[arch-general] Does LTS package really not fit to Rolling Release model and Arch Philosophy?

Ralf Mardorf silver.bullet at zoho.com
Sat Nov 19 08:39:49 UTC 2016


On Sat, 19 Nov 2016 03:27:43 +0900, Ken OKABE via arch-general wrote:
>>What's completely missing by the kernel related explanation is, that  
>>upstrem provides, IOW maintains longterm linux,
>>https://www.kernel.org/ . Does KDE upstream maintain KDE Plasma LTS?
>
>Ralf, exactly, and that is to what I'm attracted.

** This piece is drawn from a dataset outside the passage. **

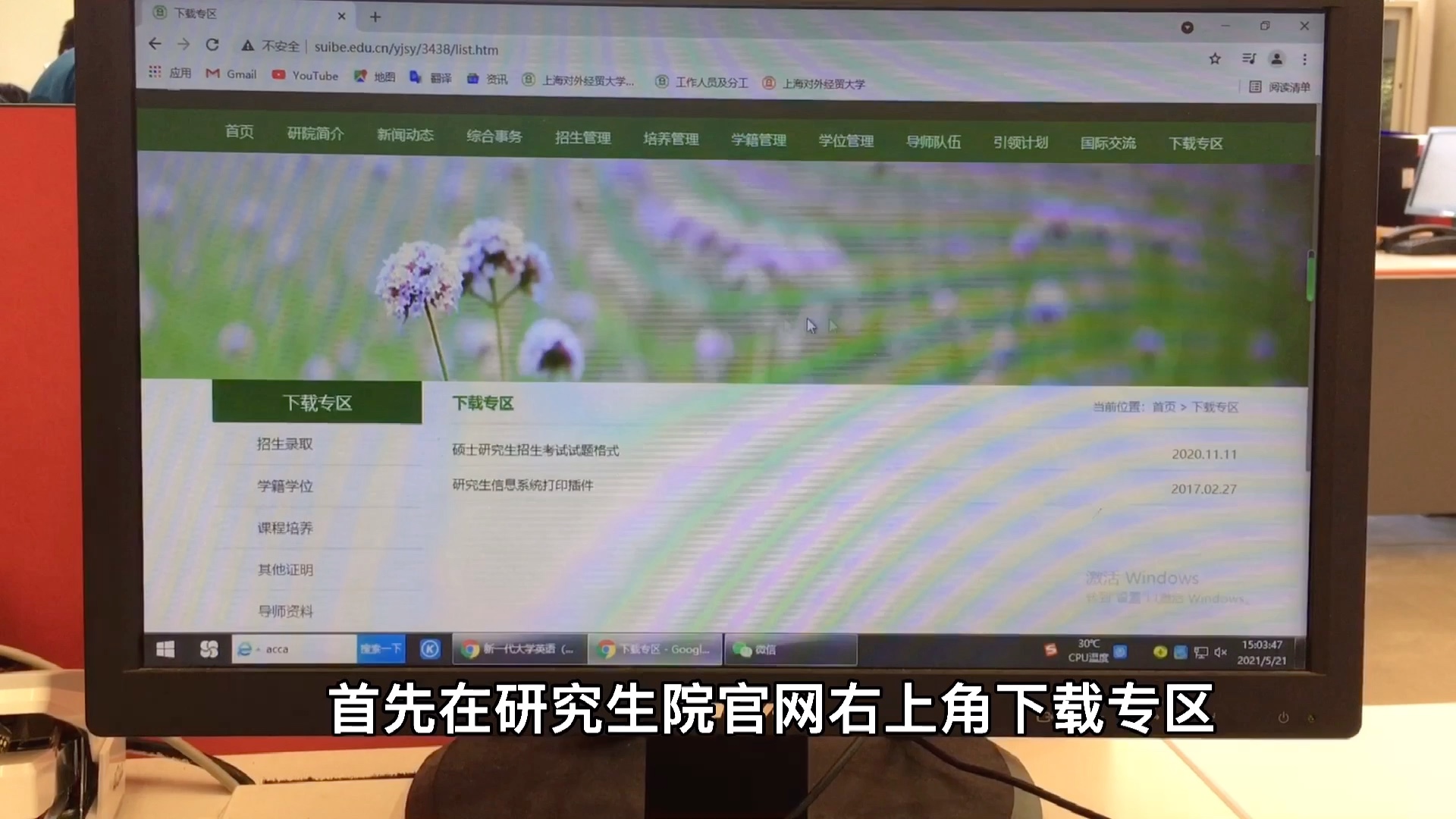Open 硕士研究生招生考试试题格式 download link
The height and width of the screenshot is (819, 1456).
pos(535,449)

What happens if a shared library required by Plasma, is not part of the
Plasma project? You either need to maintain the outdated lib or build
against the new lib, which could cause issues for Plasma. I doubt it
will work for a rolling release. Again, if it should work, a third
party repository needs to provide it, since Arch is a real rolling
release.

On Fri, 18 Nov 2016 20:19:10 +0100, Bennett Piater wrote:
>If it's still not stable enough for you, you might want to consider
>switching to something lighter, like XFCE or even a simple window
>manager (WM).

Xfce4 changed it's behaviour within a major release, just by upgrading
to another dot release, apart from this Thunar is broken since a very
long time, let alone that Xfce4 for sure doesn't provide what a bloated
DE, such as KDE does provide and OTOH Xfce4 doesn't provide really more
than a simple window manager provides.

There is no way to provide a consistent and stable behaviour for a
desktop environment within a rolling release.

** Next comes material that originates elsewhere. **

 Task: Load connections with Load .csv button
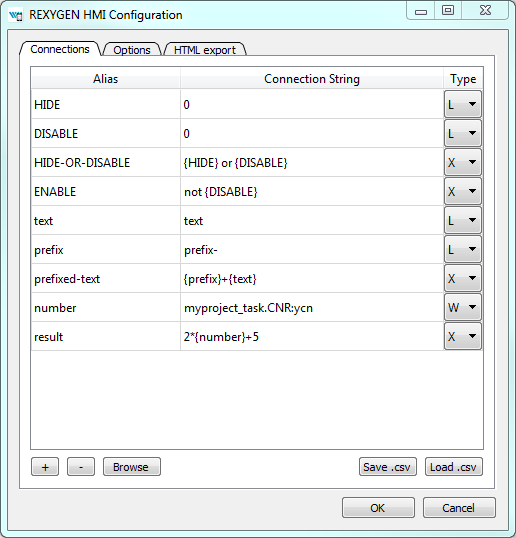[454, 467]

I dropped all desktop environments and after a while using jwm, I ended
with using openbox.

Unfortunately GTK3 and Qt5 are a PITA, qt5ct doesn't work for all
apps and GTK3 has broken some apps completely. But even many GTK apps
that aren't broken tend to ignore font configurations or depending on
the used theme, font rendering differs among GTK apps. It's not better
when using release model distros. In short, you carefully need to
select apps.

On Sat, 19 Nov 2016 08:31:22 +0900, Ken OKABE via arch-general wrote:
>3-a Plasma might fail to launch
>3-b Plasma-LTS might fail to launch

It's not the same as a kernel that doesn't work. The kernel is the
direct interface to the hardware and provides basic functionality
without an endless amount of interacting dependencies.

It's easy to provide linux-lts. If the kernel should fail, you even
can't repair the install. If Plasma fails, you could repair it from
command line or by launching a window manager.